Only a slice of the listing below is wanted. Retype the lines from the one containing "Cobra Casino Review (61, 1442)" through the one containing "Тактика [button] (757, 112)", exactly, both ends included.

"""

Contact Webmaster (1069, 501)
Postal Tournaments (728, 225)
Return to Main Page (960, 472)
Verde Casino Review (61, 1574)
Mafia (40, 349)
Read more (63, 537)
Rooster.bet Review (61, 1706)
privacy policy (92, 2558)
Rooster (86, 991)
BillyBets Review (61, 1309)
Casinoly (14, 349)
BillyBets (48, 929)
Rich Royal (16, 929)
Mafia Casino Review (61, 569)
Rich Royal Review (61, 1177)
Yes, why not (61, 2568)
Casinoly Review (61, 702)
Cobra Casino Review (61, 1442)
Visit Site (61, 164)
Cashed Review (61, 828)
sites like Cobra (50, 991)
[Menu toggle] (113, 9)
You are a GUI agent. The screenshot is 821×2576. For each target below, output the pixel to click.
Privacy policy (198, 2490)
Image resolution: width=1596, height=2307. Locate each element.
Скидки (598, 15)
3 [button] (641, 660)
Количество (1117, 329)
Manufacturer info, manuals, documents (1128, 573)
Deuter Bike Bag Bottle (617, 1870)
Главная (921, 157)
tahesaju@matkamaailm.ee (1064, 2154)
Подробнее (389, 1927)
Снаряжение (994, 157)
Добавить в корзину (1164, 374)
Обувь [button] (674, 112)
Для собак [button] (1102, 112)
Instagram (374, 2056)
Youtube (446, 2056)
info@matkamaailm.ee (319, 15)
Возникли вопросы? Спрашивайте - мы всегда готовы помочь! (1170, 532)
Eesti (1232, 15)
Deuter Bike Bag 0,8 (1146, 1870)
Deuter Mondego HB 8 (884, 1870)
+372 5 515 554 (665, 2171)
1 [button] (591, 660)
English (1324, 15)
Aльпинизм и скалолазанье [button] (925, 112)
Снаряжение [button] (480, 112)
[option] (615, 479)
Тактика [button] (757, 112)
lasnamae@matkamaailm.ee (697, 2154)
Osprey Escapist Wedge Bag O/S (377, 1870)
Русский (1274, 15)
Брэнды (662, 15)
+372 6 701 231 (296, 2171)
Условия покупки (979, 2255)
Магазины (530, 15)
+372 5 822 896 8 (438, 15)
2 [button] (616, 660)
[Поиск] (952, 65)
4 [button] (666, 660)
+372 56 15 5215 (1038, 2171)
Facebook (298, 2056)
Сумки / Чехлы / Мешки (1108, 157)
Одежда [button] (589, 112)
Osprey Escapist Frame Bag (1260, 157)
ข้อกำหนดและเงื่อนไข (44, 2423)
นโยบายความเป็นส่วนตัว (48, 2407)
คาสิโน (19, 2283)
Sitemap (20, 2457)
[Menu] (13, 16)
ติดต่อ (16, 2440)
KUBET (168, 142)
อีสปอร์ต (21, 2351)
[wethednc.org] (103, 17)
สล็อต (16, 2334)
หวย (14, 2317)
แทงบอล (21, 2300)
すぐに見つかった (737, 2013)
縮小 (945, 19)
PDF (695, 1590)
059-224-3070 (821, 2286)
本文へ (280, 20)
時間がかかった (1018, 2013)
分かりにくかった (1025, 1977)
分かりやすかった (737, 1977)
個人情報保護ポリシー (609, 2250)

"""

Your response
Cobra Casino Review (61, 1442)
Visit Site (61, 164)
Cashed Review (61, 828)
sites like Cobra (50, 991)
[Menu toggle] (113, 9)
You are a GUI agent. The screenshot is 821×2576. For each target below, output the pixel to click.
Privacy policy (198, 2490)
Image resolution: width=1596, height=2307. Locate each element.
Скидки (598, 15)
3 [button] (641, 660)
Количество (1117, 329)
Manufacturer info, manuals, documents (1128, 573)
Deuter Bike Bag Bottle (617, 1870)
Главная (921, 157)
tahesaju@matkamaailm.ee (1064, 2154)
Подробнее (389, 1927)
Снаряжение (994, 157)
Добавить в корзину (1164, 374)
Обувь [button] (674, 112)
Для собак [button] (1102, 112)
Instagram (374, 2056)
Youtube (446, 2056)
info@matkamaailm.ee (319, 15)
Возникли вопросы? Спрашивайте - мы всегда готовы помочь! (1170, 532)
Eesti (1232, 15)
Deuter Bike Bag 0,8 (1146, 1870)
Deuter Mondego HB 8 (884, 1870)
+372 5 515 554 (665, 2171)
1 [button] (591, 660)
English (1324, 15)
Aльпинизм и скалолазанье [button] (925, 112)
Снаряжение [button] (480, 112)
[option] (615, 479)
Тактика [button] (757, 112)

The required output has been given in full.